What is needed. All entries below must be given again exactly as they stand.

━━━ Records supplied ━━━

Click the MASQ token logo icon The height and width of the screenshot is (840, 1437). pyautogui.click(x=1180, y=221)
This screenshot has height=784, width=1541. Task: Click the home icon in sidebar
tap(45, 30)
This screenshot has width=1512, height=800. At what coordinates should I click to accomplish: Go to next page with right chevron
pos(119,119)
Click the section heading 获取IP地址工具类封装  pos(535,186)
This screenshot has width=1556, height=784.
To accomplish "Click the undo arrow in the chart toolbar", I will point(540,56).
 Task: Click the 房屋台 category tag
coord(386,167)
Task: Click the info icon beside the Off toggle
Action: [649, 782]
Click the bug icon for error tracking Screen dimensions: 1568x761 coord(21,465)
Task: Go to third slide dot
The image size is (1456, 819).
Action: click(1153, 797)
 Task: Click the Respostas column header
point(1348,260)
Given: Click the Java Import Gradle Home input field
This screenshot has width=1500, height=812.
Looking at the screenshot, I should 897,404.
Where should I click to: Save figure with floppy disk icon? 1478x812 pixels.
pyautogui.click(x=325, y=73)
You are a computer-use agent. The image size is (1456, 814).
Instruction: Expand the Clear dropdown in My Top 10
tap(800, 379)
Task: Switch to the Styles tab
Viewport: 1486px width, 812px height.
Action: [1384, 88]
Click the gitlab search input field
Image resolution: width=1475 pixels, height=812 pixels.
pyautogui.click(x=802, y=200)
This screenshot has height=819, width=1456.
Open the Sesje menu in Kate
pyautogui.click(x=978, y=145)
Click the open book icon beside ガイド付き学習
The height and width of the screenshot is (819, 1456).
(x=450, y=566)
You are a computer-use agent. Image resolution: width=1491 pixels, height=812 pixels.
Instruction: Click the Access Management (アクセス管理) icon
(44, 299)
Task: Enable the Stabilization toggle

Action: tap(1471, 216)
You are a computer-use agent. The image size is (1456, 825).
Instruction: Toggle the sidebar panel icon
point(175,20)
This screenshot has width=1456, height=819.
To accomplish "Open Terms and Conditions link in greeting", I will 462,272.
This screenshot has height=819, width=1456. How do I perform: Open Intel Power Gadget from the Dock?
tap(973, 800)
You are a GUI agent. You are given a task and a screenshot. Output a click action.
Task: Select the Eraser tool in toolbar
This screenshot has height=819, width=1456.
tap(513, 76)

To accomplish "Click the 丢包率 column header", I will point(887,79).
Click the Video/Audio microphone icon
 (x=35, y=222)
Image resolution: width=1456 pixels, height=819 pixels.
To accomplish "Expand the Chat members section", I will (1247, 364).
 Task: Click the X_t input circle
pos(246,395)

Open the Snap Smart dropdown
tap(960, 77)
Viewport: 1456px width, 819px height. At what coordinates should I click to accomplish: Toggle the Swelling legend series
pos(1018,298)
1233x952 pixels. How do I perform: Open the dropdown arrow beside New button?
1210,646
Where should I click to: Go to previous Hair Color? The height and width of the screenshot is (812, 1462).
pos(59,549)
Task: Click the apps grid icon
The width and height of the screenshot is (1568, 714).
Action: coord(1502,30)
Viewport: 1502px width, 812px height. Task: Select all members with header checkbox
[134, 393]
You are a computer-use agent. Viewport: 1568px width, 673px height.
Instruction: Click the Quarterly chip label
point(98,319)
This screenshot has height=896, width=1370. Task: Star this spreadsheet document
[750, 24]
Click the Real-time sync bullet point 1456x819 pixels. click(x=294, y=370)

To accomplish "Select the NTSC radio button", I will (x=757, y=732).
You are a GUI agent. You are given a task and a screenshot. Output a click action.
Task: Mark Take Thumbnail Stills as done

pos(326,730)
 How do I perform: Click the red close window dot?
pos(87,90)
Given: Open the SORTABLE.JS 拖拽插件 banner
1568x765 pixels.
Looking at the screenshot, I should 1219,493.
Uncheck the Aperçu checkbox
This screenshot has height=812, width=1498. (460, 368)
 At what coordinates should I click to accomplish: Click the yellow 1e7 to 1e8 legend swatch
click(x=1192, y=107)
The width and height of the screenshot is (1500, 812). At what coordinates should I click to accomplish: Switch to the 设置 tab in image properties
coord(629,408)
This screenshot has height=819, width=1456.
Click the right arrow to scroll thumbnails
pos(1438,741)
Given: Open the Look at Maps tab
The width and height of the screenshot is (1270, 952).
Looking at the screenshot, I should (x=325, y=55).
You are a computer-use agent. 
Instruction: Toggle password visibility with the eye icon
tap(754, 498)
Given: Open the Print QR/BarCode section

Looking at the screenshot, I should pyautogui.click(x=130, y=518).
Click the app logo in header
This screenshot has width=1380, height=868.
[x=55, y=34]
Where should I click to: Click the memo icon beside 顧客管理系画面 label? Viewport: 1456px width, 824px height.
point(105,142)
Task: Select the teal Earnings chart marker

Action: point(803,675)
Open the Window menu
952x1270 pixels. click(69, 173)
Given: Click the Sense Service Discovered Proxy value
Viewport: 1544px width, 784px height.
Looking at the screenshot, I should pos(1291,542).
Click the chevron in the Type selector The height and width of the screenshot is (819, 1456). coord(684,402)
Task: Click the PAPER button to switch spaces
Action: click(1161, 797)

━━━

Response for this exercise.
Click the MASQ token logo icon The height and width of the screenshot is (840, 1437). pyautogui.click(x=1180, y=221)
This screenshot has height=784, width=1541. Task: Click the home icon in sidebar
tap(45, 30)
This screenshot has width=1512, height=800. At what coordinates should I click to accomplish: Go to next page with right chevron
pos(119,119)
Click the section heading 获取IP地址工具类封装  pos(535,186)
This screenshot has width=1556, height=784.
To accomplish "Click the undo arrow in the chart toolbar", I will point(540,56).
 Task: Click the 房屋台 category tag
coord(386,167)
Task: Click the info icon beside the Off toggle
Action: [649, 782]
Click the bug icon for error tracking Screen dimensions: 1568x761 coord(21,465)
Task: Go to third slide dot
The image size is (1456, 819).
Action: click(1153, 797)
 Task: Click the Respostas column header
point(1348,260)
Given: Click the Java Import Gradle Home input field
This screenshot has width=1500, height=812.
Looking at the screenshot, I should 897,404.
Where should I click to: Save figure with floppy disk icon? 1478x812 pixels.
pyautogui.click(x=325, y=73)
You are a computer-use agent. The image size is (1456, 814).
Instruction: Expand the Clear dropdown in My Top 10
tap(800, 379)
Task: Switch to the Styles tab
Viewport: 1486px width, 812px height.
Action: [1384, 88]
Click the gitlab search input field
Image resolution: width=1475 pixels, height=812 pixels.
pyautogui.click(x=802, y=200)
This screenshot has height=819, width=1456.
Open the Sesje menu in Kate
pyautogui.click(x=978, y=145)
Click the open book icon beside ガイド付き学習
The height and width of the screenshot is (819, 1456).
(x=450, y=566)
You are a computer-use agent. Image resolution: width=1491 pixels, height=812 pixels.
Instruction: Click the Access Management (アクセス管理) icon
(44, 299)
Task: Enable the Stabilization toggle

Action: tap(1471, 216)
You are a computer-use agent. The image size is (1456, 825).
Instruction: Toggle the sidebar panel icon
point(175,20)
This screenshot has width=1456, height=819.
To accomplish "Open Terms and Conditions link in greeting", I will 462,272.
This screenshot has height=819, width=1456. How do I perform: Open Intel Power Gadget from the Dock?
tap(973, 800)
You are a GUI agent. You are given a task and a screenshot. Output a click action.
Task: Select the Eraser tool in toolbar
This screenshot has height=819, width=1456.
tap(513, 76)

To accomplish "Click the 丢包率 column header", I will point(887,79).
Click the Video/Audio microphone icon
 (x=35, y=222)
Image resolution: width=1456 pixels, height=819 pixels.
To accomplish "Expand the Chat members section", I will (1247, 364).
 Task: Click the X_t input circle
pos(246,395)

Open the Snap Smart dropdown
tap(960, 77)
Viewport: 1456px width, 819px height. At what coordinates should I click to accomplish: Toggle the Swelling legend series
pos(1018,298)
1233x952 pixels. How do I perform: Open the dropdown arrow beside New button?
1210,646
Where should I click to: Go to previous Hair Color? The height and width of the screenshot is (812, 1462).
pos(59,549)
Task: Click the apps grid icon
The width and height of the screenshot is (1568, 714).
Action: coord(1502,30)
Viewport: 1502px width, 812px height. Task: Select all members with header checkbox
[134, 393]
You are a computer-use agent. Viewport: 1568px width, 673px height.
Instruction: Click the Quarterly chip label
point(98,319)
This screenshot has height=896, width=1370. Task: Star this spreadsheet document
[750, 24]
Click the Real-time sync bullet point 1456x819 pixels. click(x=294, y=370)

To accomplish "Select the NTSC radio button", I will (x=757, y=732).
You are a GUI agent. You are given a task and a screenshot. Output a click action.
Task: Mark Take Thumbnail Stills as done

pos(326,730)
 How do I perform: Click the red close window dot?
pos(87,90)
Given: Open the SORTABLE.JS 拖拽插件 banner
1568x765 pixels.
Looking at the screenshot, I should 1219,493.
Uncheck the Aperçu checkbox
This screenshot has height=812, width=1498. (460, 368)
 At what coordinates should I click to accomplish: Click the yellow 1e7 to 1e8 legend swatch
click(x=1192, y=107)
The width and height of the screenshot is (1500, 812). At what coordinates should I click to accomplish: Switch to the 设置 tab in image properties
coord(629,408)
This screenshot has height=819, width=1456.
Click the right arrow to scroll thumbnails
pos(1438,741)
Given: Open the Look at Maps tab
The width and height of the screenshot is (1270, 952).
Looking at the screenshot, I should (x=325, y=55).
You are a computer-use agent. 
Instruction: Toggle password visibility with the eye icon
tap(754, 498)
Given: Open the Print QR/BarCode section

Looking at the screenshot, I should pyautogui.click(x=130, y=518).
Click the app logo in header
This screenshot has width=1380, height=868.
[x=55, y=34]
Where should I click to: Click the memo icon beside 顧客管理系画面 label? Viewport: 1456px width, 824px height.
point(105,142)
Task: Select the teal Earnings chart marker

Action: point(803,675)
Open the Window menu
952x1270 pixels. click(69, 173)
Given: Click the Sense Service Discovered Proxy value
Viewport: 1544px width, 784px height.
Looking at the screenshot, I should pos(1291,542).
Click the chevron in the Type selector The height and width of the screenshot is (819, 1456). coord(684,402)
Task: Click the PAPER button to switch spaces
Action: click(1161, 797)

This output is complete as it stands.